Я терпеть ее не могу в минуты, когда у нее начинается истерика: ведь это на целый день. Обычно я стараюсь шутить или лебезить возле ее кровати, но сейчас не могла ни шутить, ни умасливать ее. — Это жестоко, я жду тебя. Я извелась совсем.
— Прости, — сказала я, — я была у Олега.
— У Олега? А я… я. Как ты посмела так пропасть? Ведь я получила письмо! Знаешь и не идешь…
— Какое письмо? Я ничего не знаю.
— Врешь! Я Варьку посылала, она твоей санитарке сказала…
У нее дергался глаз, и вся она дрожала, почти с ненавистью смотря на меня. Я всегда находила какие-то слова в такие минуты, чтобы хоть чуть-чуть успокоить ее, но сейчас не могла. Не было у меня никаких слов, и чувств будто не было никаких. Мне самой нужны были ободряющие слова.
— Я не вру, я ничего не знала. Что случилось?
— Ничего не случилось. Пустяк случился, до которого тебе и дела нет. Моя работа попала к академику Никандрову, вот что случилось. Как раз к такому, против кого я и пишу. Слова доброго он мне не написал. Одна ругань. Вот что случилось. Вот! Ты слышишь?
— Слышу, — ответила я.
В другое время это известие расстроило бы меня.

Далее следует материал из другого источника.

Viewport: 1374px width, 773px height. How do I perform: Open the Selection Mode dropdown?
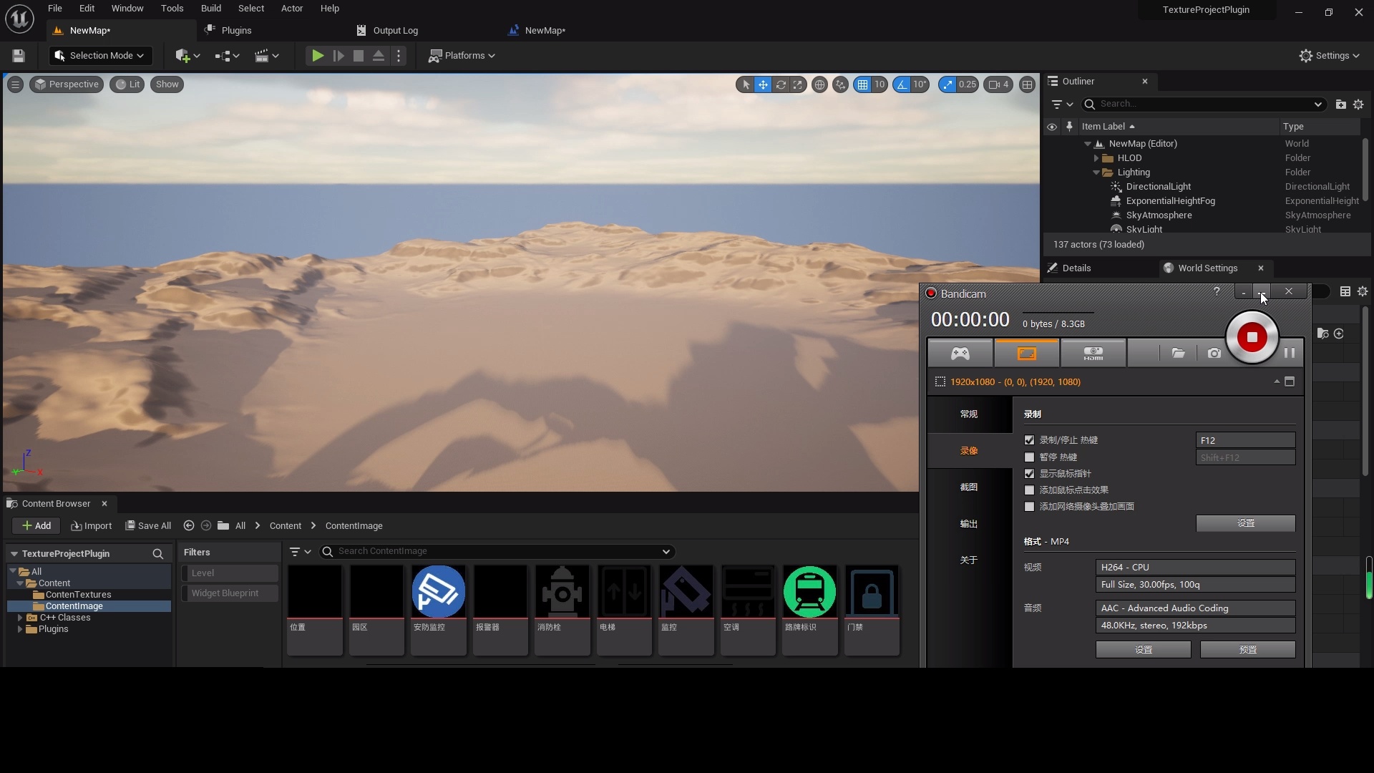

Не меньше, чем она сама, я верила в ее труд, я знала, как он выстрадан всей ее нелегкой жизнью, но сейчас я жила другим.
— Я устала, устала, — с отчаянием крикнула Анна, — не могу больше, не могу!
— Успокойся, все хорошо будет. Надо бороться.
Я положила руку на ее голову, но она дернулась от меня.
— «Будет, будет». Не тверди как попугай. Мне надоело ждать… С чем бороться, с кем? Со смертью? Тебе хорошо рассуждать, махнула хвостом — и к этому своему… Только о себе и думаешь…
Я не выдержала:
— Да, да, мне хорошо. Я только о себе думаю. Я дерево, я камень. У меня нет ни чувств, ничего!
— Не кричи! Ты не смеешь кричать на меня! Не нужно мне твое благодеяние — я в больницу вернусь. Я на помойке сгнию. Знаю: никому не нужна. И мне никто не нужен.
— Замолчи!
— Ничего мне не нужно. И эта писанина… вот… вот. — Она схватила листы своей работы, стала рвать их. Я выхватила из ее рук папку, начала собирать с пола смятые страницы, и расплакалась, и бросила папку ей на кровать.
— На, рви… Все рви. Делай что хочешь.
Я рыдала, прислонясь к косяку двери. Я никогда так не плакала, всхлипывая, воя, рыдания выворачивали меня. Я не могла, не хотела успокоиться.